Who should carry the bag - Part 2

If you have the same build as your parents, who should carry your school bag? Answer: Your parents.

P/s: This is not my opinion but my observation.

Wednesday, February 11, 2009

Who should carry the bag?

Occasionally, I will meet this neighbour leaving for school in the lift. She is a secondary school student who is studying at the school next to my condo. What struck me when I first met her was her unkempt hair. Maybe its one of my idiosyncrasy, I found myself starring at her mop for a good 10 seconds. Hair aside, what disgusted me more was her maid. Her maid was carrying her bag, yes, her school bag. And to make it more unbelievable, she was helping her to carry it to the car where her mother was waiting in it to fetch her to school. If you still remember, her school is just next to our condo.

I have a few issues with this mop-haired girl. One, she looks perfectly healthy but she is unable to carry her bag. Two, someone should buy her a comb. If you think that she happened to meet me on a bad hair day, you are wrong. Her hair looks the same state on the many occasions that we met. Three, maybe we should push for a environment-friendly cum physical activity day. Something like, "Park Your Car, Walk On The Tar".

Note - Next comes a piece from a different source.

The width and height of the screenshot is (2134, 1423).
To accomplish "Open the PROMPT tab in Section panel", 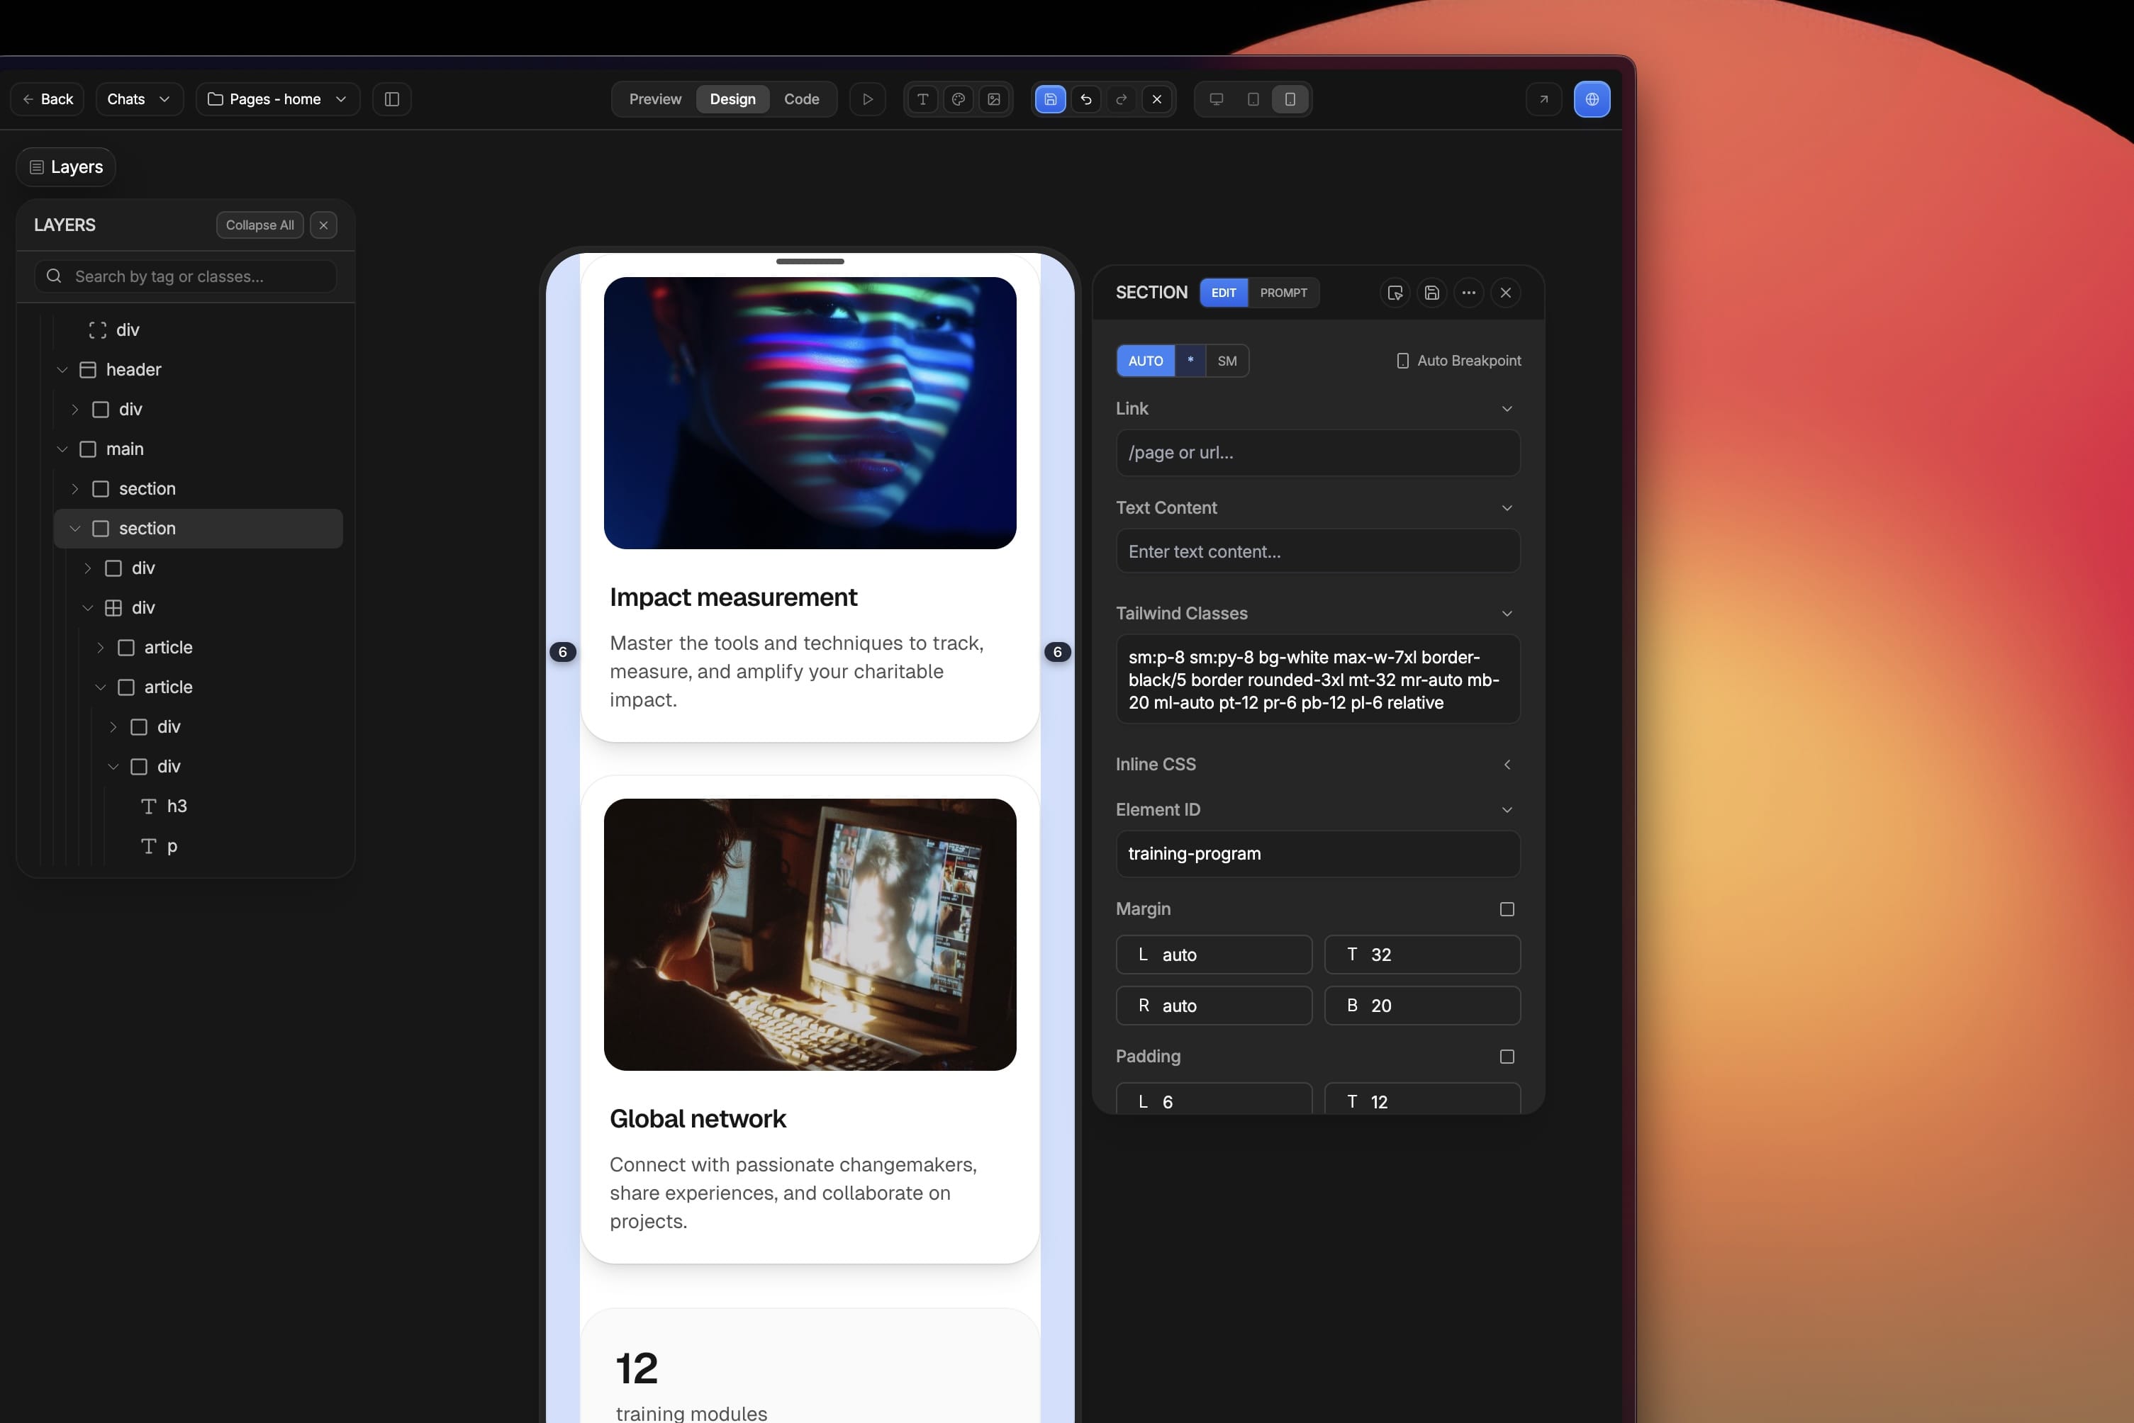I will click(x=1283, y=292).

Pity is, I was never on the "trouble maker" mode when I met her. If not, I think I would have created an unfriendly neighbour as I confronted this, in my opinion, unacceptable laziness.

Friday, January 23, 2009

Expressway express?

These are my observations when driving on the expressway nowadays:

a. Left lane - for extremely slow vehicles
b. Middle lane - for slow vehicles and top speed "tua leng gong"s
c. Right lane - for normal speed vehicles, accident-causing tail-gaters and hell drivers

So are expressways still express? Only when you are on the right lane, in front of normal speed vehicles, being tail-gated by irritating vehicles roaring to kiss your car's ass and behind the hell drivers.

Tuesday, January 13, 2009

The Human Touch

Relationship, something very delicate. It can be strong and be in a "I will ride with you through any storm" mode in one second and be in "I don't know you at all" mode in another. I can never understand why we cannot be more forth coming in our thoughts, more transparent in our feelings. As a receiver, I always find it difficult to keep guessing what the other party is thinking, is feeling. What if I misinterpret? What if I am a devil's advocate? Wouldn't the receiver then be wrongly accused, unduly misunderstood? If only we can take our life a bit simpler and be more true and clear with one another.